A parity principle is often
used as a main trick in sliding block puzzles, and is
the solving key for them. For many such "tricky" puzzles
solving them means finding the way how to change parity
of their pieces from odd to even. So once the solver
changes the parity of the pieces, the puzzle becomes
solvable.
Many puzzle inventors employ tricky ideas how to change
parity, and then mask these ideas from the solver in
order to make these puzzles appear unsolvable. Most of
such designs have a pair of identical interchangeable
pieces. So when you change these pieces in the final
position you, in fact, change the parity of the puzzle,
and reach the solution. Other designs have pieces with
special depictions, and when you rotate the whole puzzle
180°, some signs are changing into other and vice versa.
This way you may interchange one pair (or any odd number
of pairs) of pieces, and therefore "change" the parity
without really changing it. Yeah! So illusive.

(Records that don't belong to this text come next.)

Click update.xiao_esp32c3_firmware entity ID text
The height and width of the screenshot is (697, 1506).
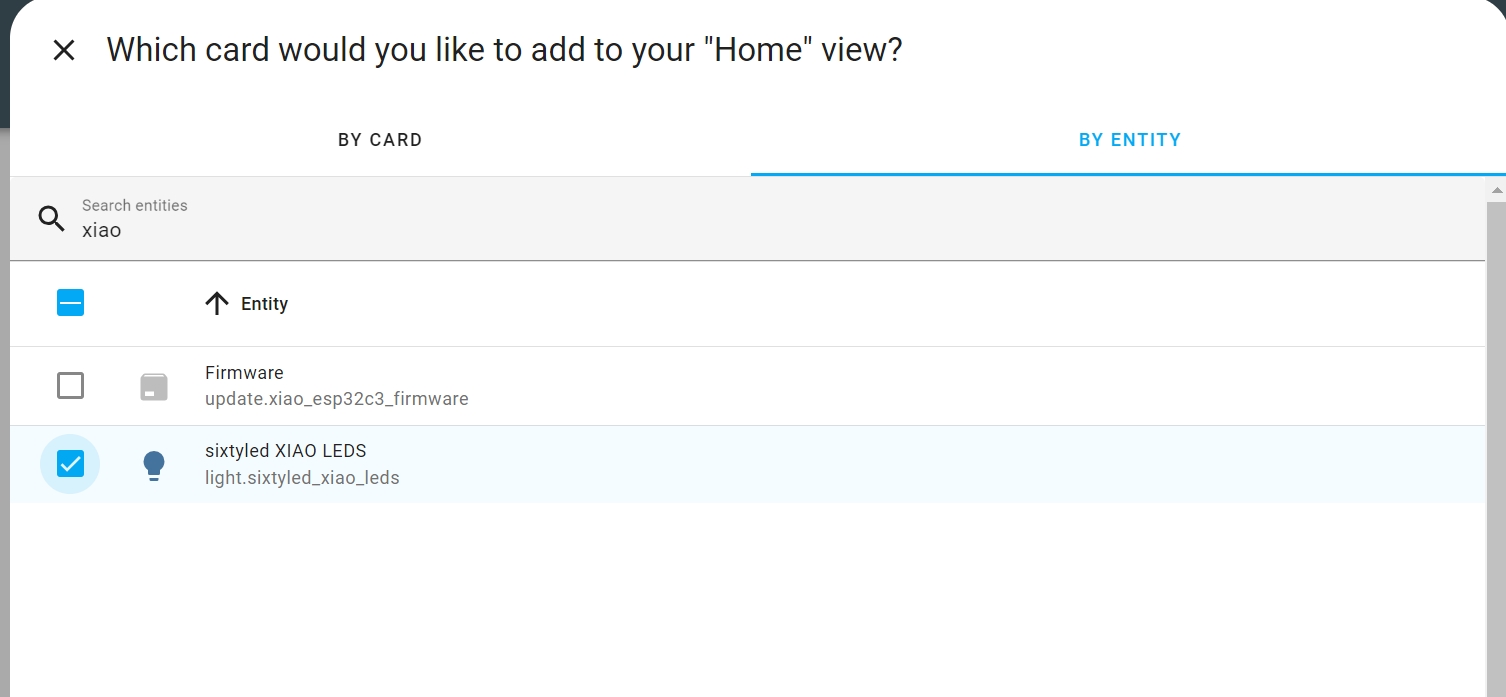[x=337, y=399]
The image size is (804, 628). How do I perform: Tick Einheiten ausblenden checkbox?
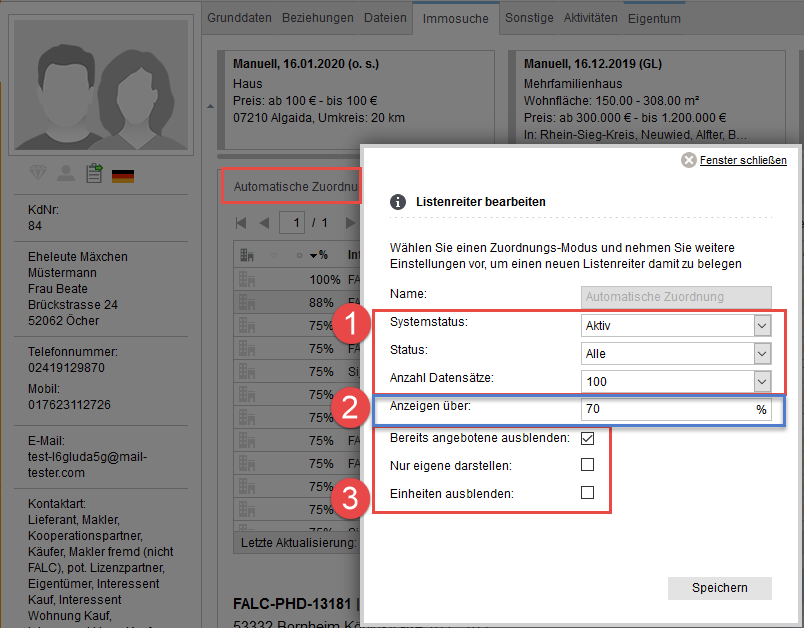(x=588, y=492)
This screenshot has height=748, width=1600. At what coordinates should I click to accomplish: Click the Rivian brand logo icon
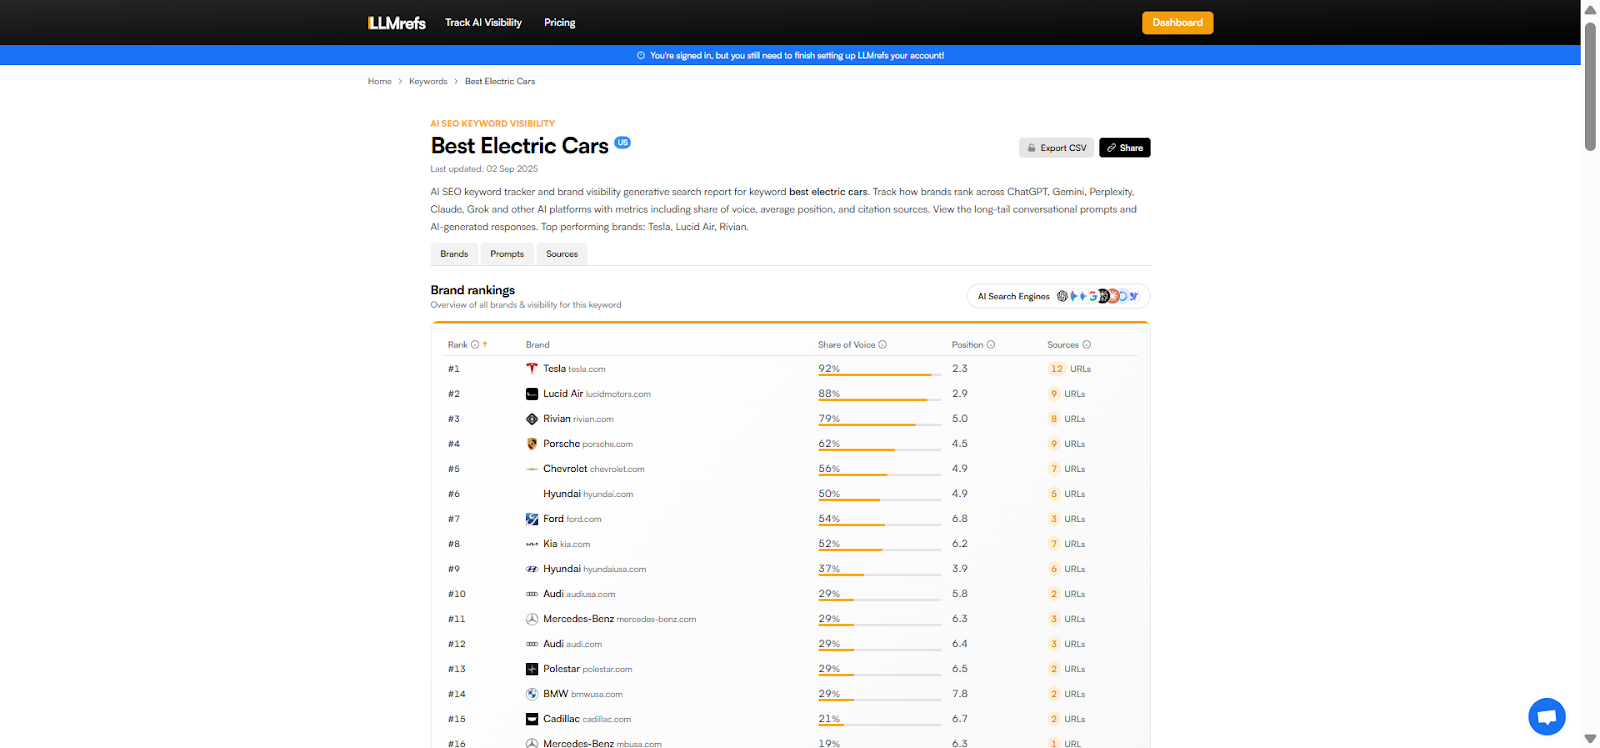click(x=532, y=419)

Trickier still are designs which require that you rotate
the whole puzzle 90°. Actually, in this way you rotate
cycles with an even numbers of pieces, and again this
change the parity of the puzzle. Generally speaking,
every such tricky puzzle always requires to perform some
kind of optical illusion, because every time you have to
move some piece(s) into certain positions for which
another piece(s) would normally reside.
Nevertheless there is a method to outwitting the Parity
in a straightforward way, which does not require you to
rotate the whole puzzle, nor to interchange the
identical pieces, nor to use any special tricky
pictures.
I would like to show some sliding block
puzzles with this principle. Each of them uses pieces
with some special adjustments to their shapes. For all
the puzzles only usual rules for such type of puzzles
are allowed -- you may move pieces within a tray with no
turning, rotating, or lifting. For each puzzle its
starting position is shown always on the left, final one
on the right, and an arrow is placed between the
positions.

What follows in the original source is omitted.